Wie seltsam, daß der Mann nicht mehr da war. Er hatte dermaßen viel Raum eingenommen im Volk — eine düstere, launenhafte und in wachsendem Maße auch furchterregende Persönlichkeit — und nun auf einmal war da eine leere Stelle. Es war fast, als wäre der große grüne Berg über der Stadt plötzlich verschwunden. Man mochte diesen Berg vielleicht nicht gerade lieben, und vielleicht kam er einem auch überwältigend und bedrohlich vor, doch man hatte sich daran gewöhnt, ihn da aufragen zu sehen, und sollte er verschwinden, so würde dies das Gefühl einer beunruhigenden Leere zurücklassen.

Und war es schon beklemmend, daß der Stamm in einer einzigen Stunde derart einschneidend geschrumpft war, so war es noch viel beunruhigender, daß da eine ganze Horde von Fremden sich ganz in der Nähe niederlassen wollte.

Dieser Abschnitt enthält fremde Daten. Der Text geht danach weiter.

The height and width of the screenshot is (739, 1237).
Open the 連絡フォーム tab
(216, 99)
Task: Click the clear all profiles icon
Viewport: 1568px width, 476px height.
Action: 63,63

Wenige Stunden nach Harruels Abspaltung war der gesamte Beng-Stamm auf den großen roten Bestien, die sie „Zinnobären“ nannten, in die Stadt eingezogen. Und es gab ihrer mehr, als man im Volk vermutet hatte: gut über hundert, darunter etwa dreißig, die allem Anschein nach Krieger waren. Sie besaßen achtzig oder neunzig Zinnobären, manche waren Reittiere, andere trugen Lasten. Weitere Packtiere, kleiner und blaugrün mit komischen dickknöcheligen Beinen, folgten im Troß. Es dauerte den ganzen Tag, bis der Zug der Beng durch das Tor in die Stadt gezogen war.

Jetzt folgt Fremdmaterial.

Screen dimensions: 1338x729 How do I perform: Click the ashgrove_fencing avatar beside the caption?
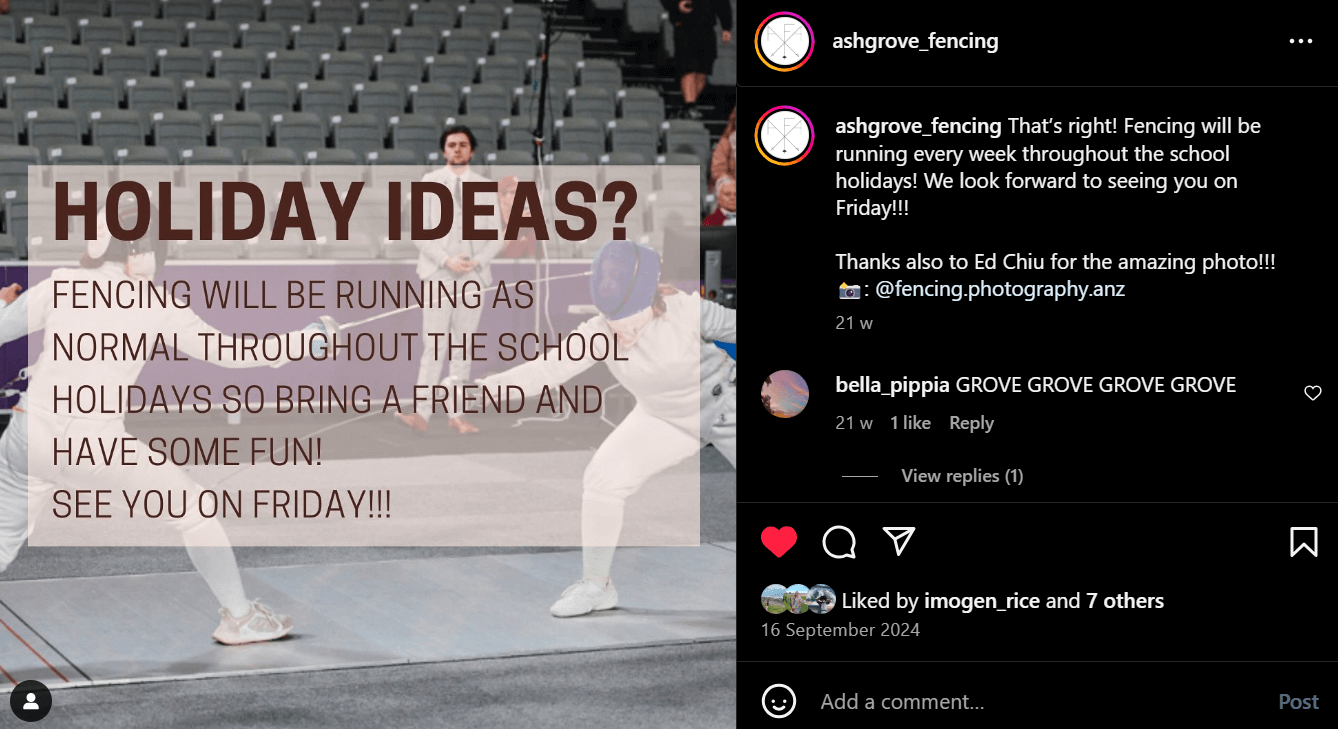[x=785, y=135]
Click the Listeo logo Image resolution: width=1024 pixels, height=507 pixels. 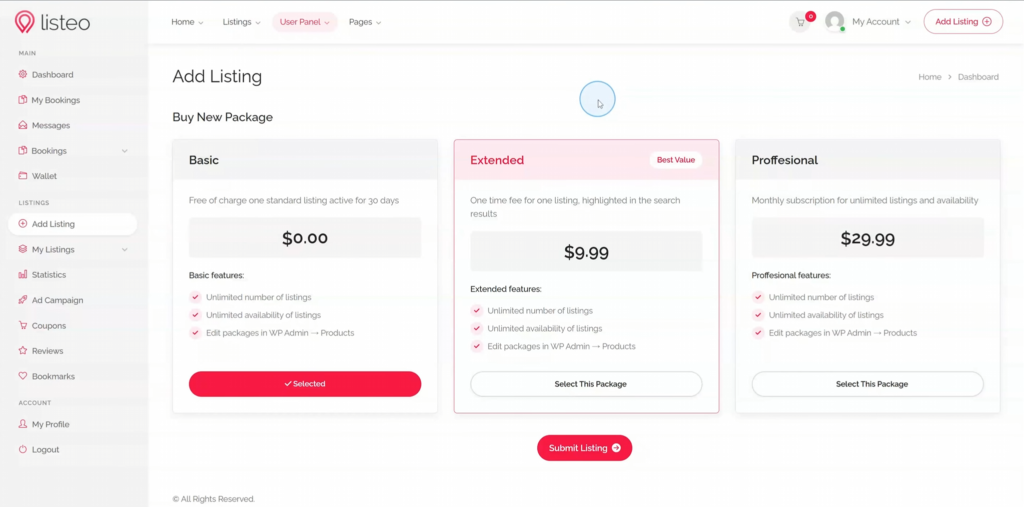53,21
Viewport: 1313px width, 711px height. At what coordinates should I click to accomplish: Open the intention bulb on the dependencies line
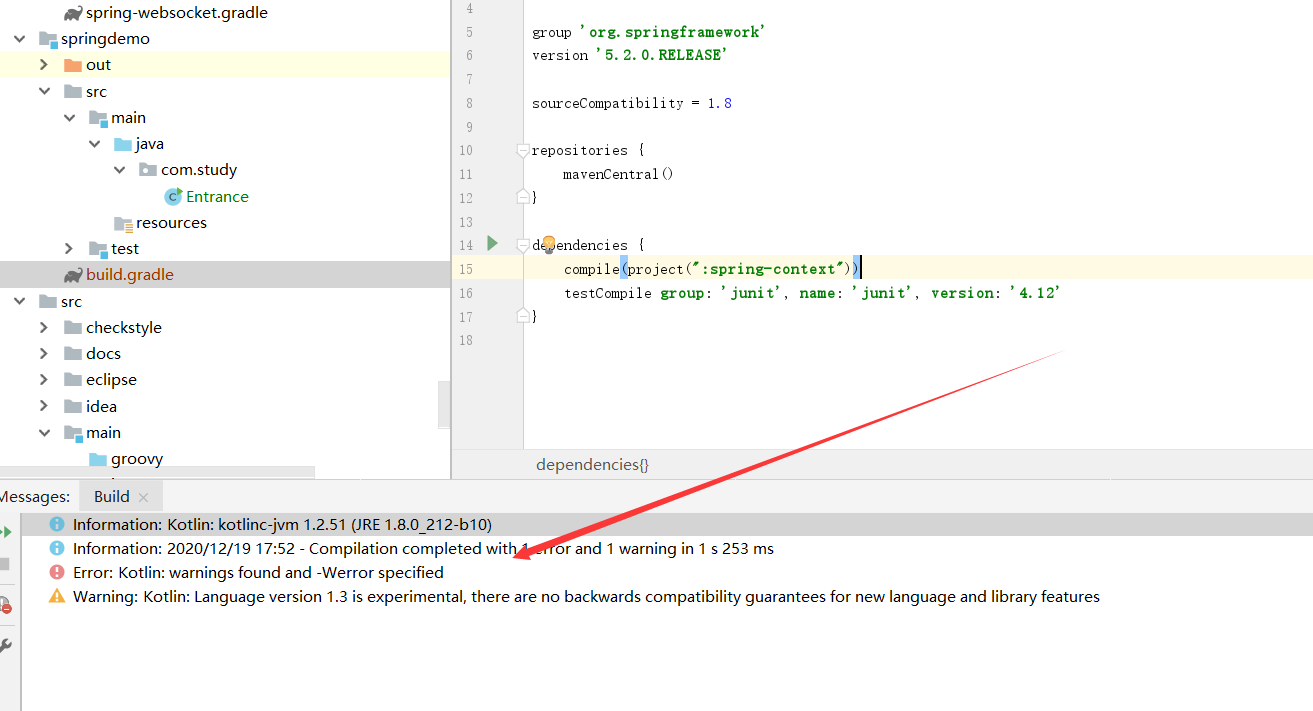[548, 242]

Koshmar bot ihnen den Dawinno-Galihine-Distrikt zur Niederlassung an. Es war ein anziehender Teil der Stadt, gut erhalten, mit Brunnen und Plätzen und ziegelgedeckten Gebäuden — und in beträchtlicher Entfernung von der Siedlung des Volkes. Hresh war wenig begeistert, daß sie dieses Stadtviertel erhalten sollten, da es dort Sachen gab, die er nicht richtig erforscht hatte. Doch Koshmar wählte den Bezirk gerade darum aus, weil es ein isolierter Sektor in der Stadt war und mit dem Hauptareal nur durch eine schmale Zufahrt verbunden, die zu beiden Seiten dicht mit einsturzgefährdeten, wackeligen Bauten bestanden war. Sie war der Meinung, daß es im Falle eventueller zwischen den zwei Stämmen ausbrechender Feindseligkeiten dem Volk möglich sein werde, die Beng festzunageln, indem man diese brüchigen Bauten zum Einsturz brachte und durch die Trümmer die Zufahrtsstraße blockierte.